Pemerintah dinilai tidak responsif menyelesaikan persoalan-persoalan yang terjadi akibat lahan-lahan eks tambang yang memakan korban jiwa.
Masalah demi masalah akan terus terjadi dan berlipat-lipat, jika tidak ada upaya serius dari pemerintah mengambil langkah tegas. Mulai dari persoalan ijin, persoalan hukum hingga proses-proses kebijakan yang tidak menyelesaikan masalah akan terus terjadi.
Pakar Ekonomi Lingkungan dan Energi Universitas Parahyangan (Unpar) FH Husin memaparkan, dalam minggu ini saja, sudah bertambah lagi anak meninggal dunia di lubang tambang.
Jika pemerintah menganggap persoalan ini sepele tanpa langkah konkrit, maka masyarakat akan marah dan melawan karena tidak mau anak-anak mereka dan mereka sendiri menjadi korban selanjutnya.
“Persoalan-persoalan di lahan-lahan tambang kian menggunung. Sudah terakumulasi persoalan-persoalan yang tak kunjung mendapat penyelesaian yang efektif. Bahkan anak-anak meninggal dunia di lubang-lubang tambang. Ini akan merembet kemana-mana loh. Sayang sekali, pemerintah lamban merespon, dan belum memberikan solusinya,” tutur FX Husin, Jumat (09/11/2018).
Dia mengingatkan, persoalan lahan eks tambang banyak solusinya. Pemerintah tidak perlu pusing. Hanya kemaun dan tidak selalu memikirkan kepentingan sepihak yang harus dikedepankan untuk menyelesaikannya.
“Kita sudah sampaikan, lahan-lahan eks tambang bisa diperbaiki dan diolah supaya menghasilkan bagi masyarakat, aman bagi penduduk dan lingkungan, serta menjadi pemasukan yang besar bagi kas negara. Tetapi ya sampai sekarang dibiarkan begitu saja tuh,” ujar Husin.
Husin menyampaikan, jika diprediksi ada sekitar 4 juta hektar lahan eks tambang dan lahan kritis dibiarkan begitu saja, maka negara dan masyarakat Indonesia rugi. Selain itu, lingkungan pun rusak karena tidak diperbaiki.

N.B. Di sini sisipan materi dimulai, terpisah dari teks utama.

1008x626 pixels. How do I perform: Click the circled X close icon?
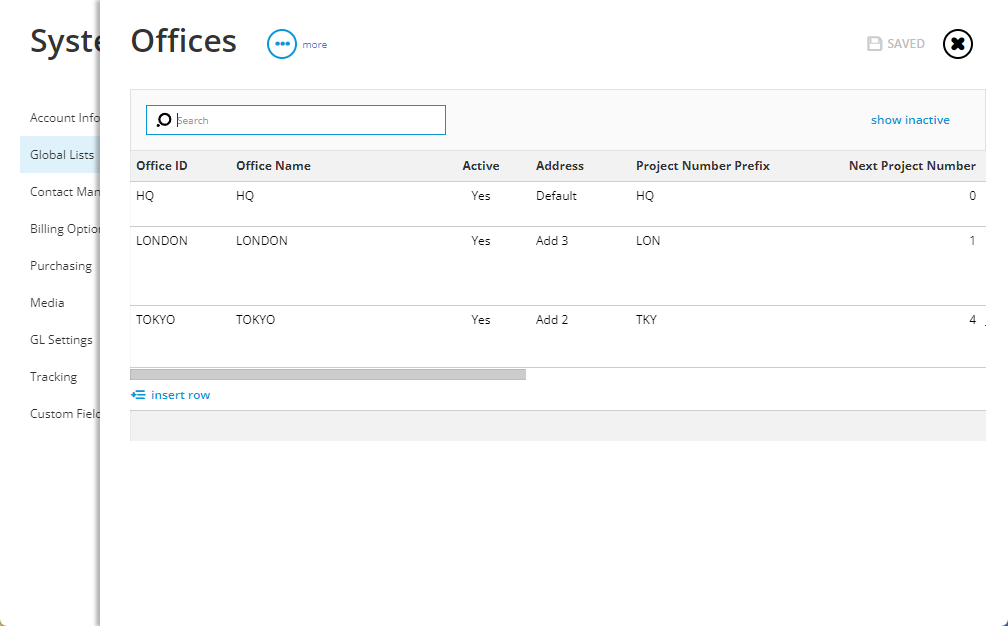tap(957, 43)
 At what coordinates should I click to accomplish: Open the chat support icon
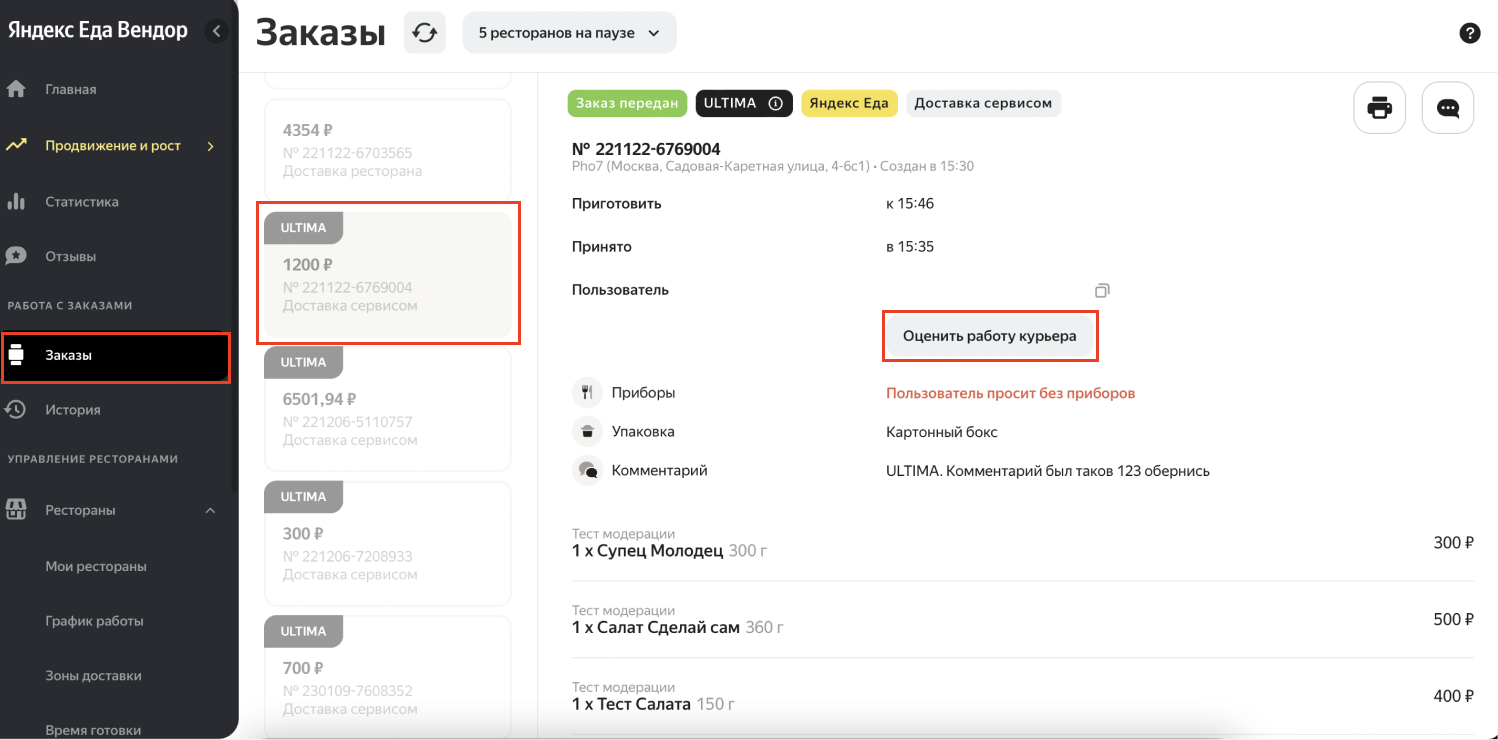1447,108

“Padahal, lahan-lahan itu bisa dikelola dengan model Perkebunan Inti Rakyat atau PIR misalnya. Pemerintah melalui para ahli bisa melakukan rehabilitasi, vegetasi dan berbagai jenis formula yang bermanfaat menjadikan lahan bekas tambang itu supaya menghasilkan,” ujarnya.
Lagi pula, lanjut Husin, masyarakat mesti dilibatkan langsung mengelolanya dengan PIR, pemerintah mengatur regulasi dan para pemodal ikut pola dan sistem yang ada.
“Lingkungan bisa dinormalisasi kembali. Masyarakay hidup aman tanpa kecelakaan karena mati ke lubang tambang. Pengangguran berkurang karena masyarakat bekerja dilibatkan langsung. Mereka juga pasti akan merawat dan menjaga lahan dan alam,” tutur Husin.
Bahkan, lanjut Husin, keluhan pemerintah mengenai ancaman krisis energi, termasuk ancaman krisis pangan bisa diatasi.
“Lahan-lahan itu nantinya bisa ditanami padi, tebu, jagung, pohon-pohonan keras yang produktif dan lain sebagainya. Itu juga jadi bahan-bahan dasar nantinya untuk energi terbarukan, juga menghasilkan untuk pangan. Tak perlu impor pangan lagi nanti,” bebernya.
Menurut Husin, hanya political will pemerintah saja yang lemah. Karena itu, dia berharap, pemerintah segera bertindak dan jeli mengatasi persoalan-persoalan itu.
“Kalau enggak tahu ya banyak toh pakar yang mengerti. Kita pun bisa bantu pemerintah dan mewujudkannya kok,” ujarnya.
Korban tewas di lubang bekas tambang batubara di Kalimantan Timur terjadi lagi. Adalah Ari Wahyu Utomo (13), pelajar MTs Al Masyhuriyah, Desa Bukit Raya, Tenggarong Seberang, yang menjadi korban ke-31 pada Minggu (4/11/2018), pukul 14.30 Wita.
Ari tenggelam di konsesi yang diduga milik PT Bukit Baiduri Energy (BBE), di Desa Bukit Raya, Tenggarong Seberang, Kutai Kartanegara, Kalimantan Timur. Jarak lubang hanya 400 meter dari permukiman warga.
Dinamisator Jaringan Advokasi Tambang (Jatam) Kaltim, Pradarma Rupang mengatakan, menurut kesaksian teman-teman korban, sebelum tenggelam, Ari bermain dengan delapan temannya.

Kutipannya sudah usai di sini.